When training a recurrent neural network, one can face a bunch of challenges. Long short-term memory networks (LSTM) can come to the rescue, proving to be effective for learning from sequence data. At the recent TensorFlow meetup in Los Angeles, the attendees learnt how to use an LSTM network for modeling clinic data.

Table of Contents

Addressing the issues of training a model with RNN

Dave Kale started his session with an introduction to computational phenotyping, which is used in predictive diagnostics to analyze observable characteristics or traits of an organism. According to Dave, the problem resides in classifying the right diagnosis based on all the data available. He enumerated a number of classical solutions to classify diagnoses:

windowing (i.e., Markov property)
feature engineering
hidden (state) Markov models

Dave explored recurrent neural networks (RNNs) as one more solution option. He also talked about the following challenges when training an RNN:

backpropagation (also known as the chain rule) through time
gradients vanish (or explode) in deep neural nets

Then, Dave moved on to long short-term neural networks (LSTM) as a means for addressing the vanishing gradient problem during training. He also demonstrated how target replication and auxiliary targets can help on the way.

Watch the video for more detail.

TensorFlow concepts

Sam Abrahams treated the audience to an introductory session on TensorFlow, answering the following questions:

What makes TensorFlow unique?
Where might the library be heading in the future?
What are the guts of TensorFlow?

In his talk, Sam mentioned TensorFlow serving and a distributed runtime. TensorFlow serving allows for running a server that helps to easily swap the models in / out or run online training. A distributed runtime enables users to run TensorFlow via computing resources from heterogeneous hardware in parallel with minimal changes to code.

When overviewing TensorFlow basics, Sam highlighted some of the core definitions and moved onto:

What data flow graph is and why using it
How to build a graph
TensorFlow placeholders and variables
Running a TensorFlow session

To get more detail, watch the video from the meetup below.
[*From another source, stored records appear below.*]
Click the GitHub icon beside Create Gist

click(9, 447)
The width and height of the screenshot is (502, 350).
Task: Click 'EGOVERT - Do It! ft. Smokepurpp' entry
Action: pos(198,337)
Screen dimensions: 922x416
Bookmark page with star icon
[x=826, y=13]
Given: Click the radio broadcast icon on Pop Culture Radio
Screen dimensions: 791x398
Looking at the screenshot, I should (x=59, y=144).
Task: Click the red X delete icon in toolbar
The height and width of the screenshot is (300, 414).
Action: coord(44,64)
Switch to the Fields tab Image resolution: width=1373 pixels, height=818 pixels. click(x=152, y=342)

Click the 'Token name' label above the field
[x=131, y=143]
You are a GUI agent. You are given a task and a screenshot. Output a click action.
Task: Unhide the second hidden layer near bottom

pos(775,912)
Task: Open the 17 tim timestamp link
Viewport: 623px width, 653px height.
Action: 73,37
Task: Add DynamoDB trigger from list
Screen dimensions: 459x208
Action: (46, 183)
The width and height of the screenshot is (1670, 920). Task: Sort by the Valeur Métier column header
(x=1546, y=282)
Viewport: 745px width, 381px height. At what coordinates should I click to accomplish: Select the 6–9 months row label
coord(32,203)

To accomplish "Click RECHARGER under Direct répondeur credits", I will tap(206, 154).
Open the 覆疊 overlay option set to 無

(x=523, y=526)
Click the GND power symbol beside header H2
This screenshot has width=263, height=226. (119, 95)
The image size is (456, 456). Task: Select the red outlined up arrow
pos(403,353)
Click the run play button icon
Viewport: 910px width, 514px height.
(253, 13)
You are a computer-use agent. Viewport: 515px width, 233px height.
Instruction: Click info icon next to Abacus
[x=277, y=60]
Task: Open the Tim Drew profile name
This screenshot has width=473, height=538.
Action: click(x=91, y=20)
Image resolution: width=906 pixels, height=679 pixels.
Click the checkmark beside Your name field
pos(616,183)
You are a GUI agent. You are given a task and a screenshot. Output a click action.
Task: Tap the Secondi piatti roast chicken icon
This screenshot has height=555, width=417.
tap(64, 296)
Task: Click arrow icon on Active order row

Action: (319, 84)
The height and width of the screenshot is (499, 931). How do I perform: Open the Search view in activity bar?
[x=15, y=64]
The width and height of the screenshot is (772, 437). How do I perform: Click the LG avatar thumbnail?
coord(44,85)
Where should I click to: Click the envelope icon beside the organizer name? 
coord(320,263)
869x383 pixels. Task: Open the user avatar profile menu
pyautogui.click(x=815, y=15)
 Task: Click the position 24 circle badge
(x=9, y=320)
Join the meetup group to get informed about the upcoming events.

About the experts

Dave Kale is a fourth-year PhD student in computer science at the University of Southern California. He works on a variety of topics in machine learning, including deep learning, active learning, and time series analysis. Dave is affiliated with the Whittier Virtual PICU Lab of Children’s Hospital LA, where he previously worked as Lead Data Scientist. Dave is also a co-founder of the annual Meaningful Use of Complex Medical Data (MUCMD) Symposium, the preeminent forum for research on applying machine learning to clinical data.

Sam Abrahams is a freelance data scientist and engineer, specializing in deep learning. He holds a bachelor’s degree in mathematical economics from the University of Richmond. Sam is skilled at building strategies to answer business challenges with available data and making recommendations for further data collection. He also has experience in teaching technical concepts to people of varied skill and knowledge.